Après un début plutôt timide, les amateurs de cinéma étaient de retour depuis environ un mois. Il espère maintenant que son entreprise pourra rouvrir à la fin octobre. « C’est plate que nous mangions la claque même si je comprends que des endroits comme le nôtre, les restaurants et les bars soient visés. Ça va en faire fermer plusieurs. »

Pour sa part, il est confiant de pouvoir s’en sortir, mais ce ne sera pas sans sacrifice prévient-il.

Les restaurateurs sous le choc

L’Association Restauration Québec (ARQ) digère très mal la décision du gouvernement de François Legault. Elle se dit d’autant plus sous le choc qu’encore la semaine dernière, le premier ministre lui-même affirmait que le problème « n’est pas dans les bars, ni dans les restaurants, ni dans les rassemblements extérieurs (…). Le problème est dans les maisons ».

On comprend mal qu’il ne sera même plus possible d’y manger avec son conjoint ou sa famille bien que les restaurants, contrairement aux rassemblements privés, offrent un environnement sécuritaire, contrôlé et encadré par des normes sanitaires élevées selon l’association.
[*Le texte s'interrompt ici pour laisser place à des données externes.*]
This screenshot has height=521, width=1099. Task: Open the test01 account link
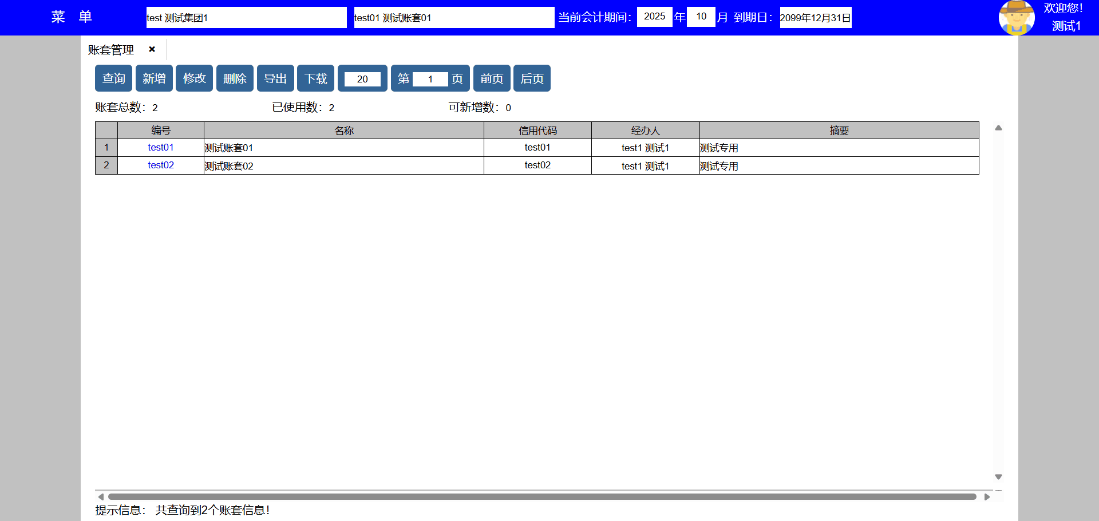coord(161,148)
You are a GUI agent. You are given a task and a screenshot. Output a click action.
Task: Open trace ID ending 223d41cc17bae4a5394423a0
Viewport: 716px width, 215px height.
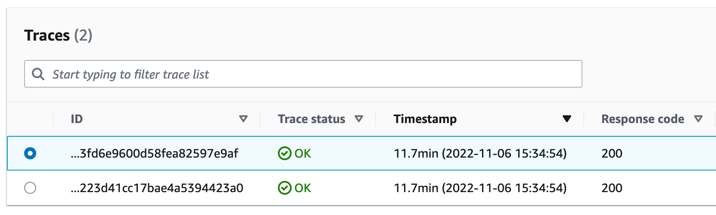coord(157,188)
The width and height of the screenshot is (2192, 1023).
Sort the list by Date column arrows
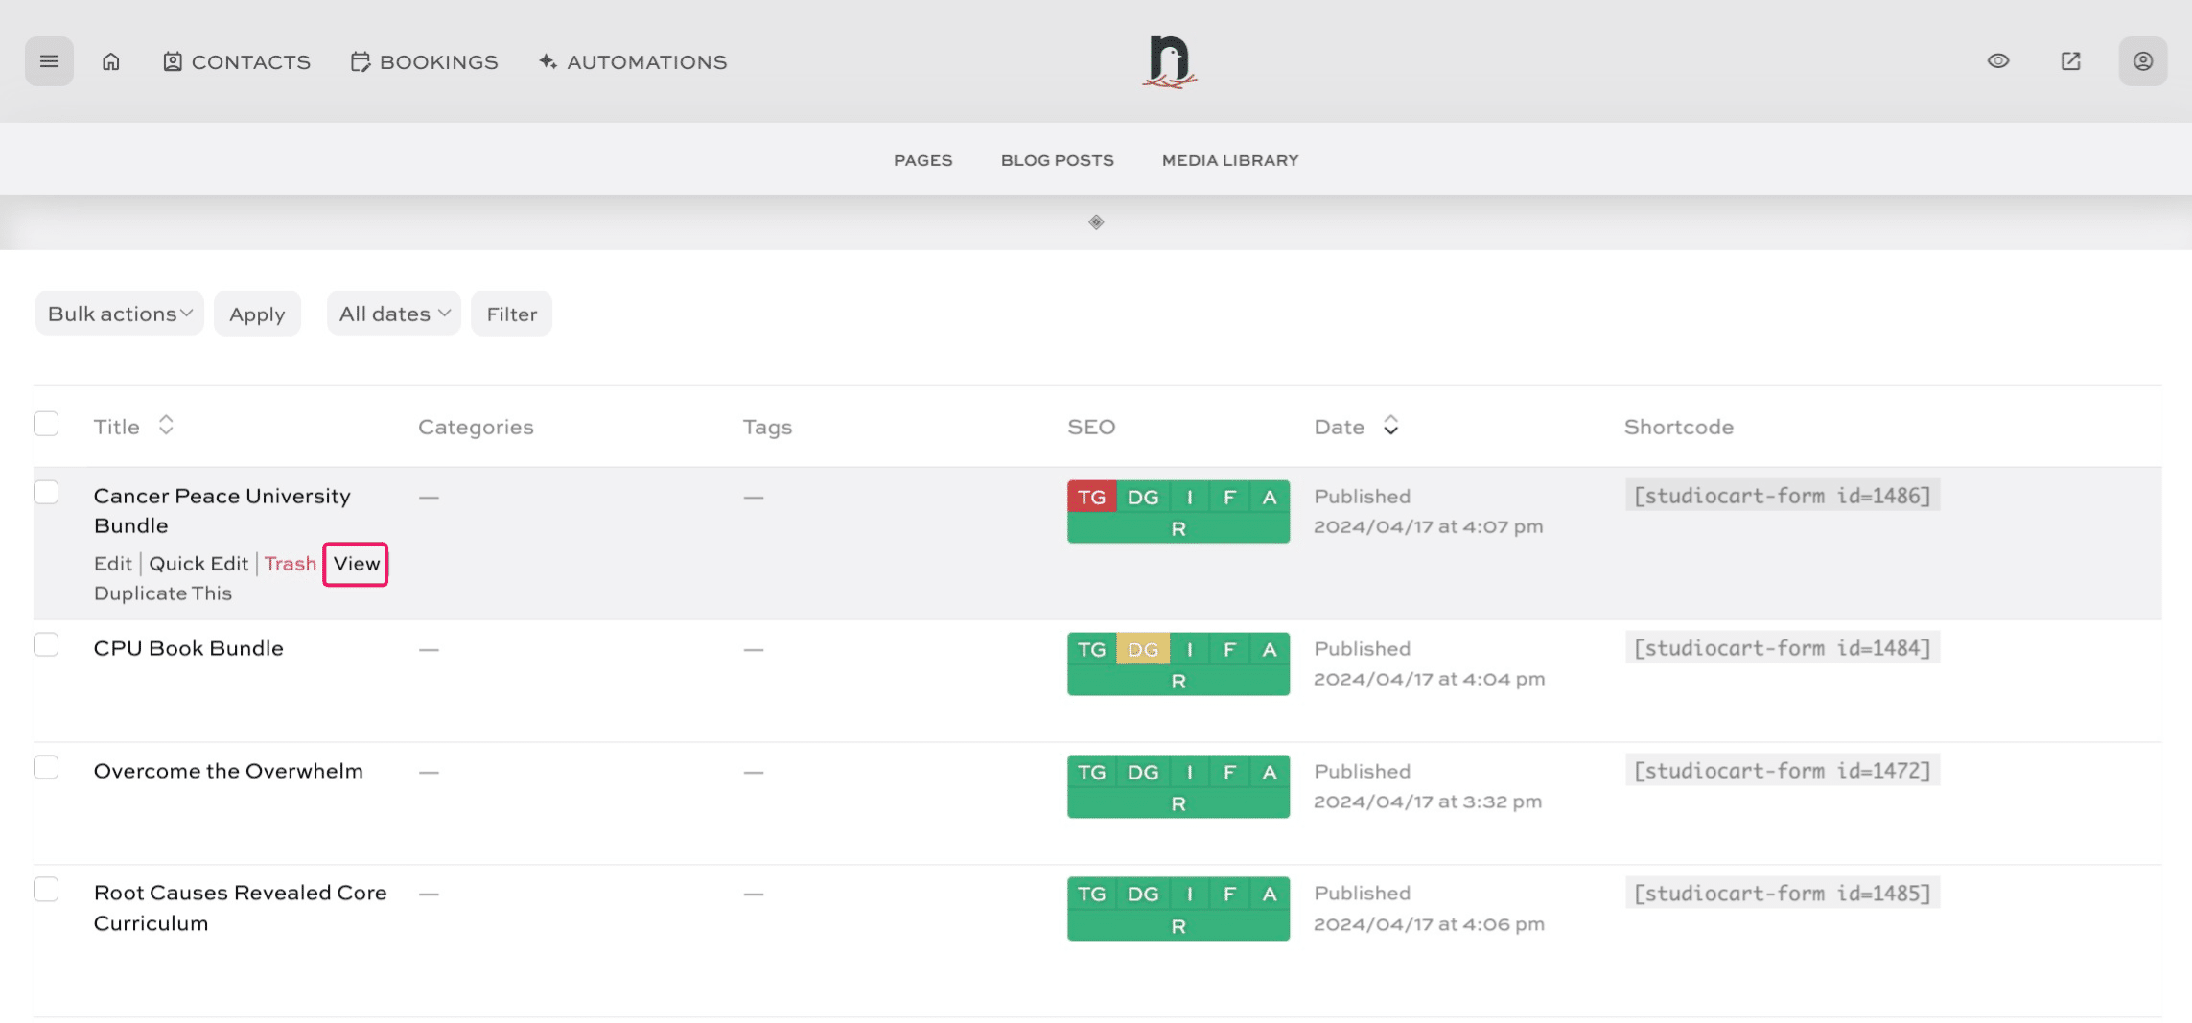click(x=1390, y=426)
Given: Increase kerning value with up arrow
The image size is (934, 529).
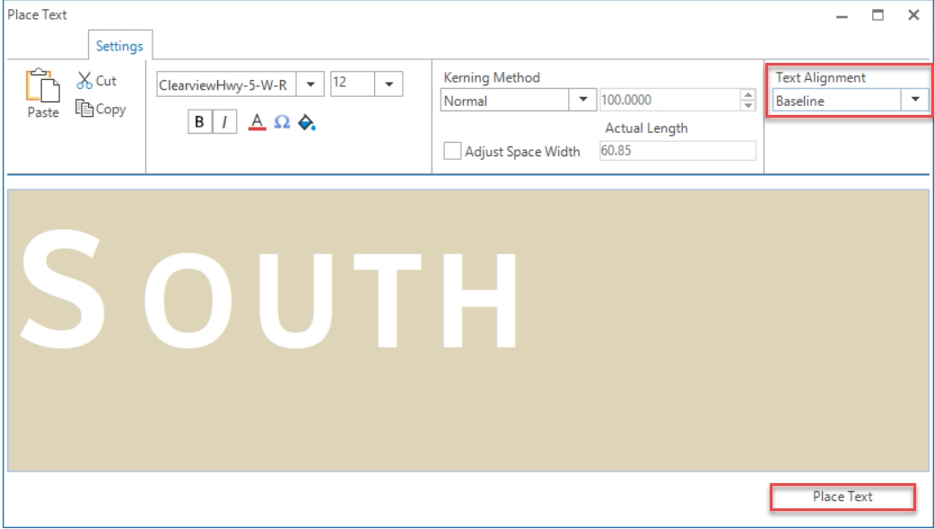Looking at the screenshot, I should 748,95.
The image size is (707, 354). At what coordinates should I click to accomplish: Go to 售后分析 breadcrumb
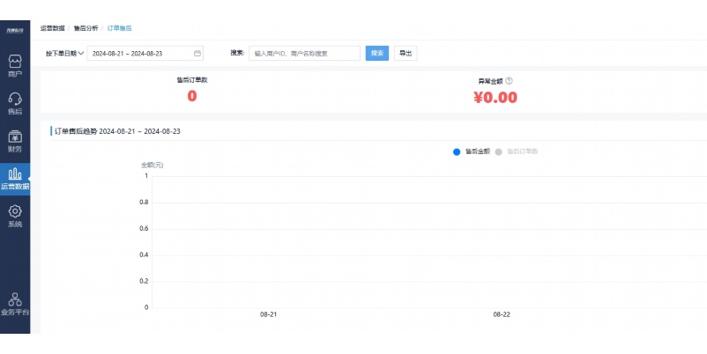[x=86, y=28]
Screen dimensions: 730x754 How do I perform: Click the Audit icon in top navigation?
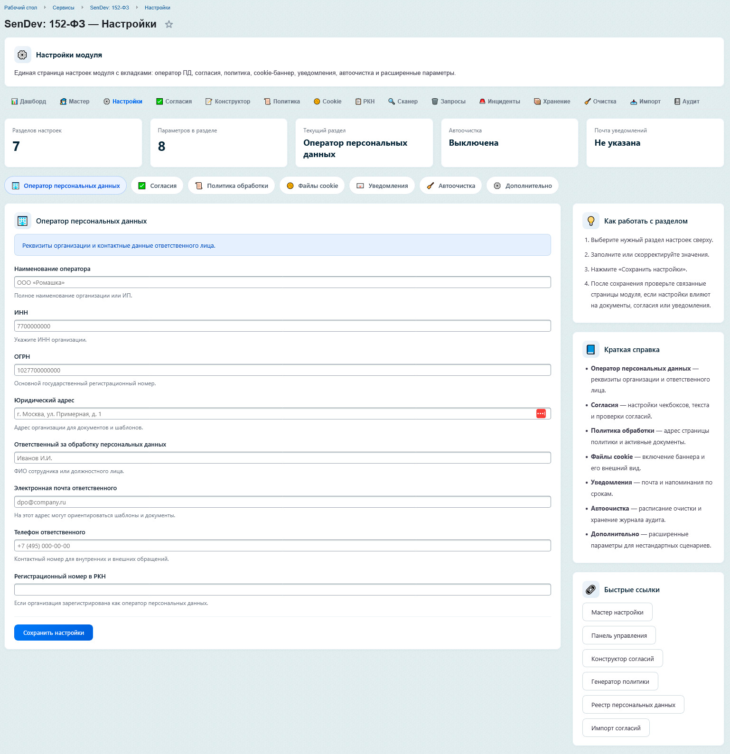(677, 102)
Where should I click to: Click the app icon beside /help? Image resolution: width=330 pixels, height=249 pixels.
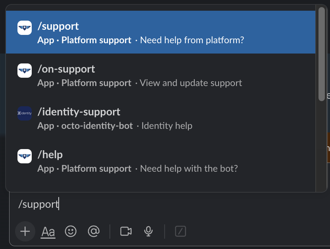25,156
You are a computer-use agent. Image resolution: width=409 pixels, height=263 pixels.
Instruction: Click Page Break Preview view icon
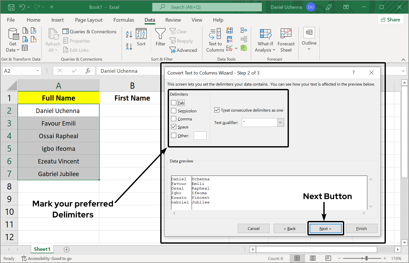tap(328, 258)
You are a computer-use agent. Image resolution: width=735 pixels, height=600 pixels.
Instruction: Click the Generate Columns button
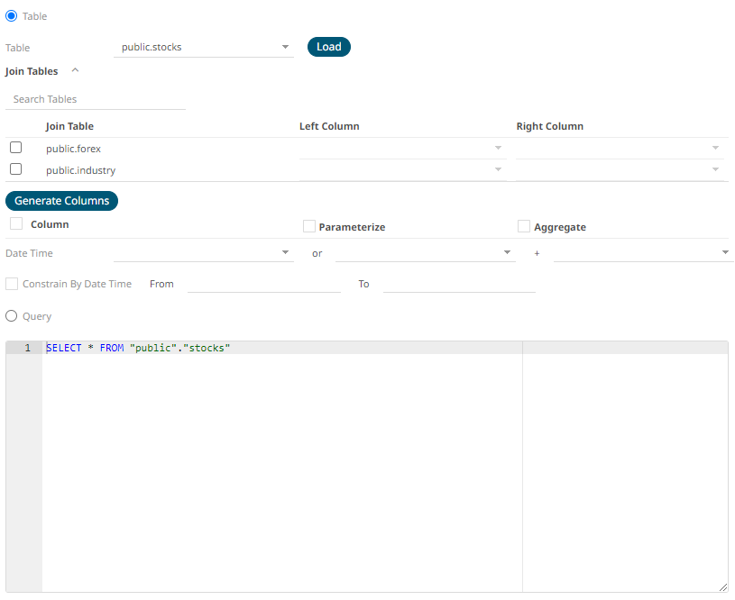[x=61, y=201]
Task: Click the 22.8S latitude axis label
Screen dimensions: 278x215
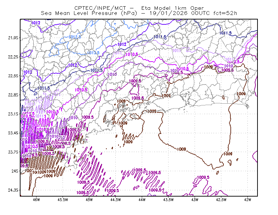Action: click(x=13, y=95)
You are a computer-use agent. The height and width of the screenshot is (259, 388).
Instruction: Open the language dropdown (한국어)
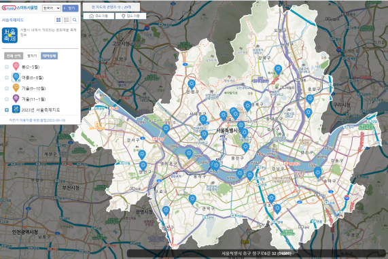point(51,8)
« La frustration est grande chez les restauratrices et les restaurateurs, car depuis la réouverture des salles à manger en juin dernier, ils ont été nombreux à dépenser des milliers de dollars pour se conformer aux mesures sanitaires afin de recevoir les clients en toute sécurité et cela, sans recevoir une aide gouvernementale. La preuve que ces efforts ont payé est qu’il y a eu peu d’éclosions dans l’industrie de la restauration. Cela démontre la pertinence de garder ouvertes les salles à manger plutôt que de laisser la population errer pour leur besoin de socialisation vers des rassemblements dans des lieux privés non surveillés », ajoute-t-on en évoquant que durant les sept premiers mois de l’année 2020, les ventes totales des restaurants du Québec ont chuté de plus de 30 %. Pour ceux avec service aux tables, on parle d’une baisse des ventes de près de 40 % jusqu’à maintenant.